Using Python to Teach Computational Finance

Understanding Delta-Hedging with the Probo Package

Tyler Brough

Beginners Business Business Cases Education Jupyter

See in schedule

In this demo-driven session, we will introduce the Probo package for teaching Python programming and concepts from computational finance to beginning programmers in the domain of finance. We'll show how Python is the perfect tool for teaching computational thinking to develop deeper quantitative reasoning. Jupyter notebooks, together with Python packages such as NumPy and Pandas, provide the ideal learning environment.

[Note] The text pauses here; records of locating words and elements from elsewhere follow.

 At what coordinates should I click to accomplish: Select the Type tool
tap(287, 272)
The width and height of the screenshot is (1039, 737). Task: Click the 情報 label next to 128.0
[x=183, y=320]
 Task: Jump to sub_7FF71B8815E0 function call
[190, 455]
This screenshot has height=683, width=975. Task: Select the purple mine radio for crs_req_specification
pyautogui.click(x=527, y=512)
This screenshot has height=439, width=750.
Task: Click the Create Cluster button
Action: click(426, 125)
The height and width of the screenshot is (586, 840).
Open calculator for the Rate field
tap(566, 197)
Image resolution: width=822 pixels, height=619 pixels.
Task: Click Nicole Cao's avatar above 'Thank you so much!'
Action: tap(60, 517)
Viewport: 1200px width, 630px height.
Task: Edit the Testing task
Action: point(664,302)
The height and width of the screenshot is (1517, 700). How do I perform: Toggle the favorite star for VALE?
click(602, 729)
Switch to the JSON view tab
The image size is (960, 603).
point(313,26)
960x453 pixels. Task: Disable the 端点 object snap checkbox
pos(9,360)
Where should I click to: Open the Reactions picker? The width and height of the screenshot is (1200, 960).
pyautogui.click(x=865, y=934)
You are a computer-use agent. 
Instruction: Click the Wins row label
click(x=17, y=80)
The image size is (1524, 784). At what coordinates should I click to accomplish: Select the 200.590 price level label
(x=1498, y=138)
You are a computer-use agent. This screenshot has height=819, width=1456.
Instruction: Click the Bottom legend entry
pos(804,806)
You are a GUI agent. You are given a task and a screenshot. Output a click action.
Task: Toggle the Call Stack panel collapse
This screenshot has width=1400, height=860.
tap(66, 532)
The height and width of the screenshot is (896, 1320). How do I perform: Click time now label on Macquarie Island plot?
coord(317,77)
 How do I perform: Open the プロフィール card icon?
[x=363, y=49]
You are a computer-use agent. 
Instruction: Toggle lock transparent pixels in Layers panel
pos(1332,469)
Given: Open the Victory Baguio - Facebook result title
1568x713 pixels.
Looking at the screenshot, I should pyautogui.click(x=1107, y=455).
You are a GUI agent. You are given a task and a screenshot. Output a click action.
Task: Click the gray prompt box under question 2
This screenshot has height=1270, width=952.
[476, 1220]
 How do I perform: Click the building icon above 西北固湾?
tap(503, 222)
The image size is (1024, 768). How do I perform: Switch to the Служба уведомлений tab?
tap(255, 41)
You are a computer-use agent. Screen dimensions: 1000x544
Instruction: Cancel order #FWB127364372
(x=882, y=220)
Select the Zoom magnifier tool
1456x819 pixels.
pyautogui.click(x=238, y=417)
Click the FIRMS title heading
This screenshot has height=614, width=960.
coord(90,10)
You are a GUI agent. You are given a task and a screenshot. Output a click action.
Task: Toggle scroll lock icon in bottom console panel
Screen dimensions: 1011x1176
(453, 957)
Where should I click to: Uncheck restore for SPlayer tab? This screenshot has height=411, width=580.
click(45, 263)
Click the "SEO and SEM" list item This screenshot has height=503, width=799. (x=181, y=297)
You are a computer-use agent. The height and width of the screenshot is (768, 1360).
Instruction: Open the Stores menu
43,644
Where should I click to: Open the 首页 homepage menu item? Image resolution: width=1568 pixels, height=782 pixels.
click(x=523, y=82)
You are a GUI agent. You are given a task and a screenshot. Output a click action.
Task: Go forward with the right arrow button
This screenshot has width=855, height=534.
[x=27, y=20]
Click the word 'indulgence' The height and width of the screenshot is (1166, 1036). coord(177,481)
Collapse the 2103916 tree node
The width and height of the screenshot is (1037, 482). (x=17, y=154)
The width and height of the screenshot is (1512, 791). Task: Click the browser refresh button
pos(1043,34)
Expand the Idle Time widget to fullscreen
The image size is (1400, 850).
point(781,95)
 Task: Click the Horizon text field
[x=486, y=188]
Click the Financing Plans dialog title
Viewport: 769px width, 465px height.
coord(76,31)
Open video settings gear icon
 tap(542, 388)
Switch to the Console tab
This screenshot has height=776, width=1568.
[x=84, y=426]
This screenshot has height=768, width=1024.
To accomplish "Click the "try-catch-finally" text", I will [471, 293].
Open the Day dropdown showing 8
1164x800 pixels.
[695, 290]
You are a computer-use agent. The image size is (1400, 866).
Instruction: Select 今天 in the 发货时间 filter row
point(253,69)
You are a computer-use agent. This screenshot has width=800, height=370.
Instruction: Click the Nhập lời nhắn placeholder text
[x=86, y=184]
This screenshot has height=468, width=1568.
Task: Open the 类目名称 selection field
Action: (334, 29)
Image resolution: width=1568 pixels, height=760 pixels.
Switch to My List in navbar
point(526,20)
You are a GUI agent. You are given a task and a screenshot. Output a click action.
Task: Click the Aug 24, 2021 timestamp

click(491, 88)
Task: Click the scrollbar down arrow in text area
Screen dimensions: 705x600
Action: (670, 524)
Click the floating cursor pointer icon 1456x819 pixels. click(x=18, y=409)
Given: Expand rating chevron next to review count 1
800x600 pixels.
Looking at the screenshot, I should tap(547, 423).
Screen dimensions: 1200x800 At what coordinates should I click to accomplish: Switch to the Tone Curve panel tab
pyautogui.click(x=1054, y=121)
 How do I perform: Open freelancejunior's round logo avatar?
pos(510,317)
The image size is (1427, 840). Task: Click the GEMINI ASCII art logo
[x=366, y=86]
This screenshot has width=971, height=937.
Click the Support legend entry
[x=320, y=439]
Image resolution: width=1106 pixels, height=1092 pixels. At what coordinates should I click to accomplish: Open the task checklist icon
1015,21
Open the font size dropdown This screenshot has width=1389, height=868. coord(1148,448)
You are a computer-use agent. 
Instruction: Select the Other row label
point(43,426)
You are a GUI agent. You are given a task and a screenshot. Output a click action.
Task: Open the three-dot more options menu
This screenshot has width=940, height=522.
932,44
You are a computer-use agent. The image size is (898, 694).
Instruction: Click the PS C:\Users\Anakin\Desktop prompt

We will start by introducing the Probo package for derivative pricing and hedging. We will demo the pricing of European and American options via the famous Black-Scholes option pricing model. Other examples include Monte Carlo simulation and binomial trees. Using Probo, the answers to derivative pricing problems are right at the students' fingertips. Students can operationalize their understanding by going directly from the mathematics of derivative pricing theories to their implementation in clean and simple code.

We will end with a demonstration using Probo to teach the concept of dynamic hedging. Dynamic hedging is perhaps _the_ crucial concept in modern financial derivatives theory. It is also one of the most difficult concepts to grasp. We'll show how developing deeper intuition is possible with computational thinking via Monte Carlo simulation of delta-hedging. By leveraging the power and simplicity of Python and Jupyter notebooks, the Probo package provides the ideal learning platform for students of computational finance.

Type: Talk (45 mins); Python level: Beginner; Domain level: Beginner


Tyler Brough

Utah State University

Dr. Tyler J. Brough is an Associate Professor of Finance in the Jon M. Huntsman School of Business at Utah State University. Dr. Brough earned a PhD in Finance at the University of Arizona in 2010, an MS in Finance at the University of Illinois Urbana-Champaign in 2004, and a BS in Economics at Brigham Young University in 2000. He teaches Business Statistics to undergraduates, and Derivatives Markets, Computational Methods, and Financial Econometrics to graduate students in the Master of Science in Financial Economics and Master of Data Analytics programs. His research interests are in empirical market microstructure, applied econometrics, and computational methods.